[Entries from a dataset]

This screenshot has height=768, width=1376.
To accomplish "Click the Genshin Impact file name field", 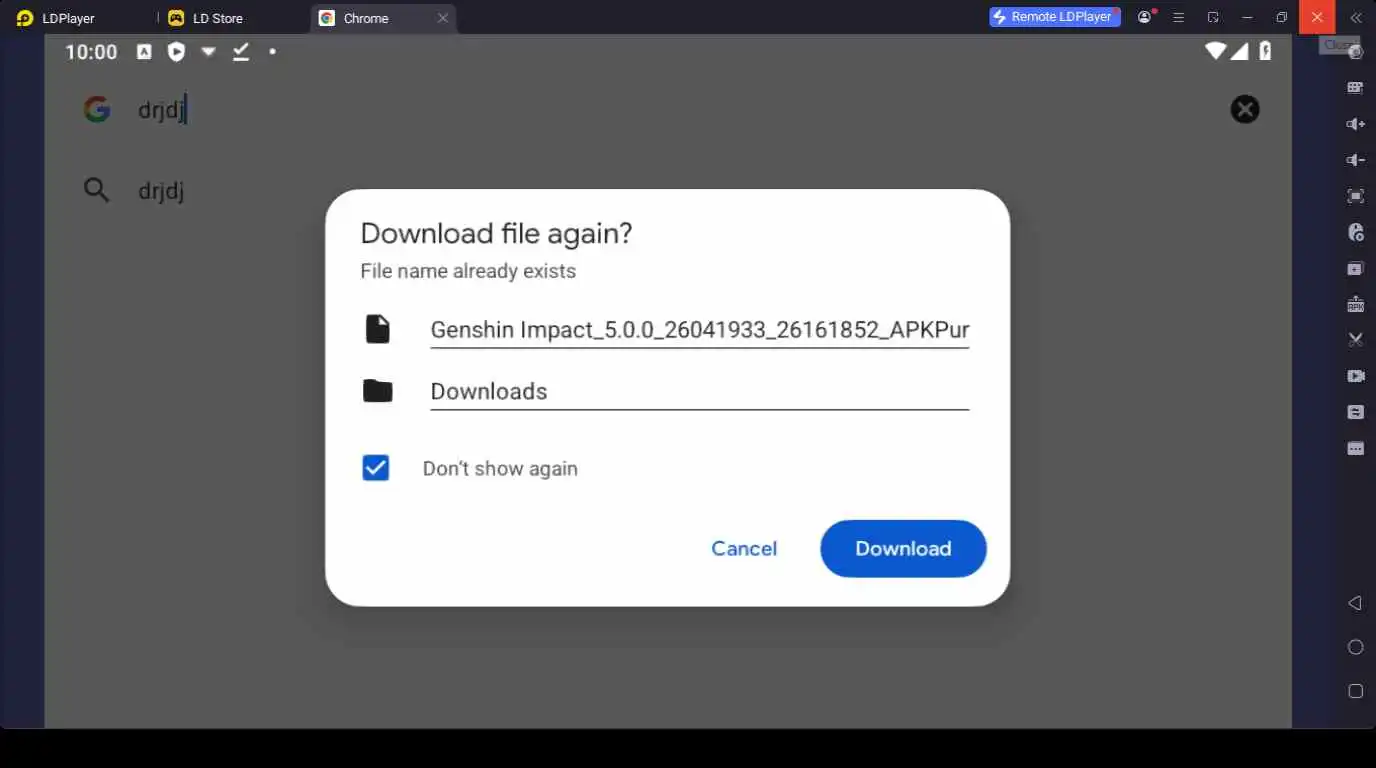I will tap(699, 330).
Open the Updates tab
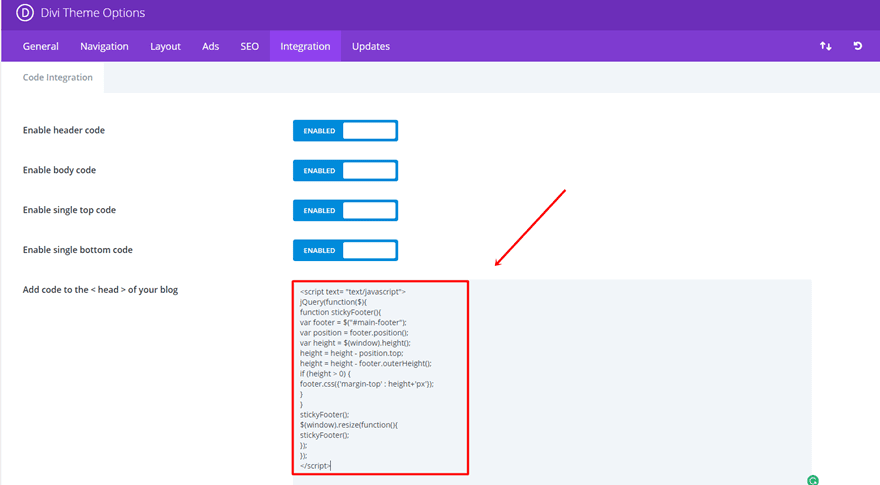 pos(371,46)
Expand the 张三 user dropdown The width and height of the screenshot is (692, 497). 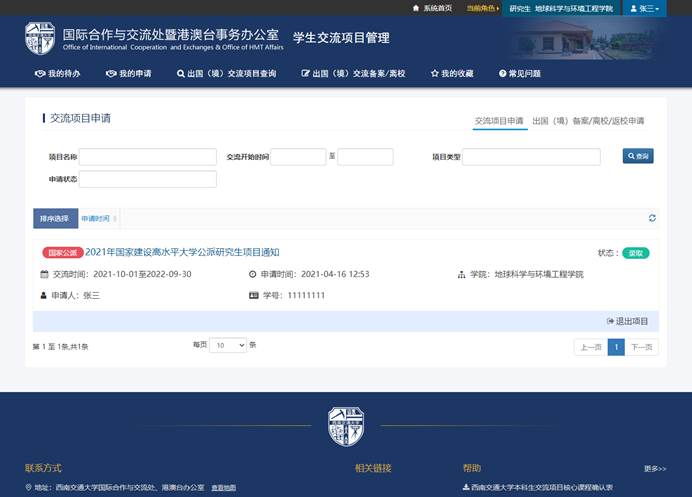tap(643, 8)
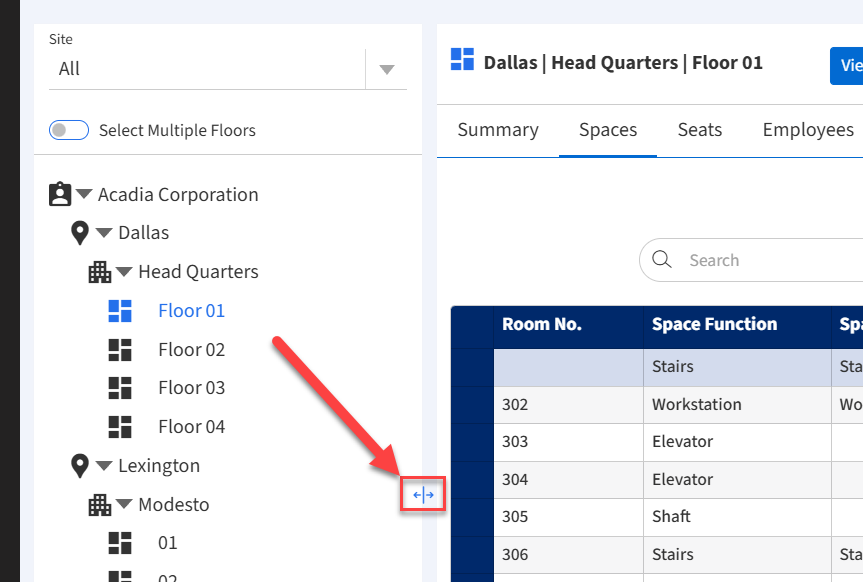Click the Head Quarters building icon

[x=100, y=271]
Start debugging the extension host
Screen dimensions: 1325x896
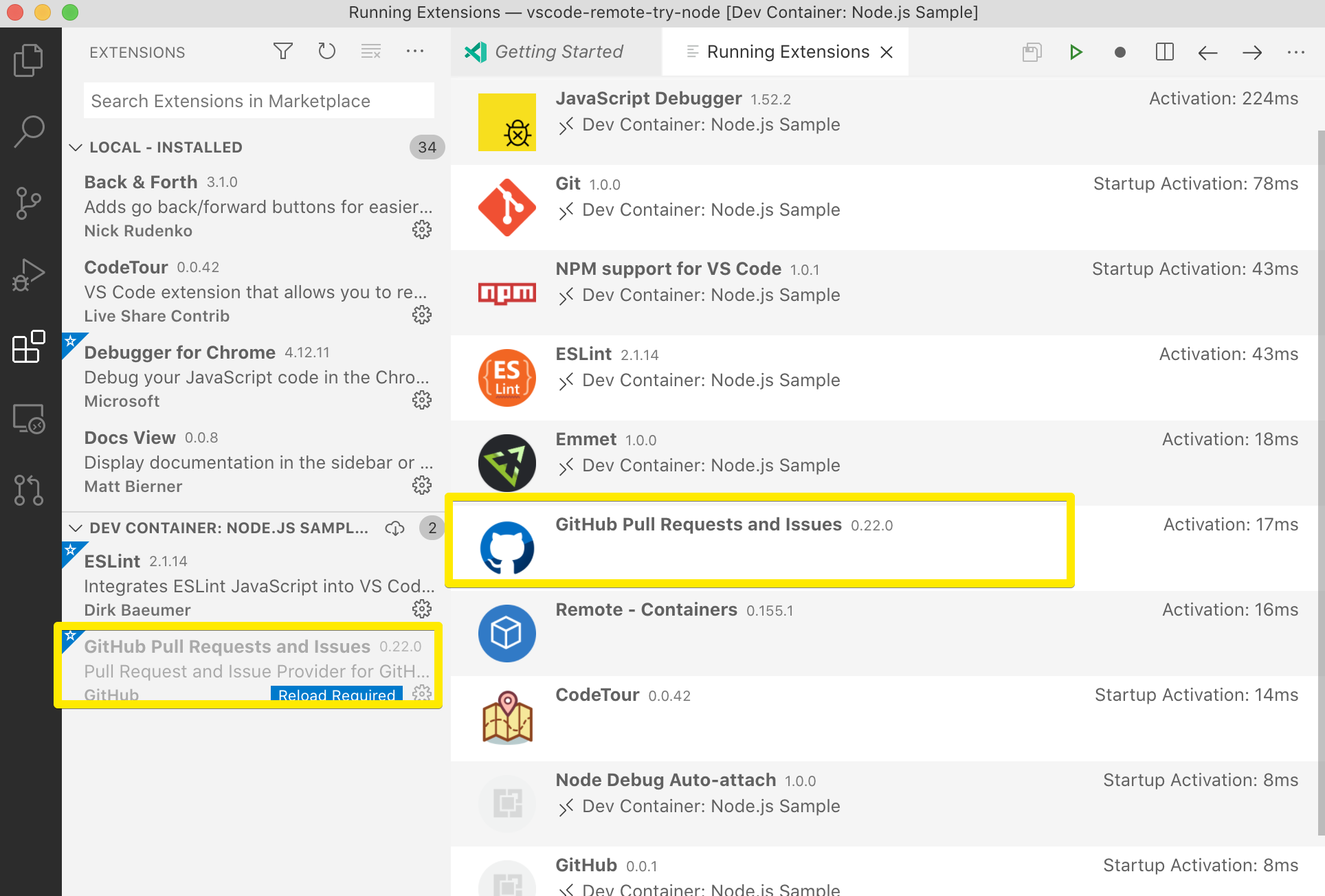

**Task to complete**: Copy the material word for word, starting at the line containing "Start debugging the extension host" and continuing through the end, including that first line. Leave out the pictures.

**The output**:
Start debugging the extension host
Screen dimensions: 1325x896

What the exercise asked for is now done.